Luana Carvalho é a rainha do baile, onde troca o pancadão pela suavidade


Clima de nostalgia da adolescência foi o ponto de partida para “Segue o baile”, novo trabalho de Luana Carvalho. Em nove faixas, ela mescla canções autorais com versões mais delicadas de funks de Mc Marcinho, Bob Rum, Latino, Jefferson Jr e Umberto Tavares

Luana Carvalho é a rainha do baile, onde troca o pancadão pela suavidade

*Por Simone Gondim

Filha da Madrinha do Samba e de um jogador de futebol, Luana Carvalho passou a adolescência frequentando bailes funk. Fosse na periferia, na favela, em bairros das zonas Norte e Oeste, na Baixada ou em boates da Zona Sul, onde tinha batidão, lá estava ela. “Aprendia os passos, ensaiava em casa, ia para dançar, levava a sério”, lembra. “Mesmo não sendo das comunidades e arredores, fui sempre bem recebida, acho que, principalmente, por ter amigos que eram ‘nativos’, já que o samba e o futebol me fizeram criar muitos elos no subúrbio e nas favelas do Rio”, acrescenta. Em “Segue o baile”, disponível nas plataformas digitais, a artista resgata essa época com canções autorais e versões de sucessos de Mc Marcinho, Bob Rum, Latino, Jefferson Jr e Umberto Tavares.
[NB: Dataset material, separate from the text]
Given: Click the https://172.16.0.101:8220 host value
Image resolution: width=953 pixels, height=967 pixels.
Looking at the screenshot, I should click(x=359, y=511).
Abrindo o álbum, uma bela releitura de “Hoje”, de Jefferson Jr e Umberto Tavares, hit do disco de estreia de Ludmilla, lançado em 2014. Diferentemente da versão original, temos a voz macia de Luana acompanhada por Kassin (baixo acústico), Pedro Sá (violão) e Dedê Silva (bateria e percussão). O ritmo mais delicado transforma a batida pop em algo que, embora ainda seja dançante, também convida a ouvir coladinho em quem se quer pegar gostoso, como diz a letra.

(Foto: Jorge Bispo)

Na sequência, a primeira canção autoral, “Selfie”, vem carregada de crítica à hipocrisia que impera no discurso das elites brancas. Em trechos como “O teu medo é o preconceito que tu não consegue ver” e “Troca a calçada da empregada só pra não cumprimentar / Mas se diz antirracista no discurso popular”, Luana escancara atitudes mais comuns do que a parcela da população que se considera moderna e desconstruída gostaria de admitir. “Minha relação com o funk tem muito em comum com minha relação com o samba, embora, na minha casa, o funk fosse considerado uma espécie de problema sociocultural. Insistia-se em condenar o que chamavam de dominação que, supostamente, a ‘música americana’ estava exercendo sobre espaços dos morros, que deveriam ser de samba, exclusiva e historicamente”, conta a artista.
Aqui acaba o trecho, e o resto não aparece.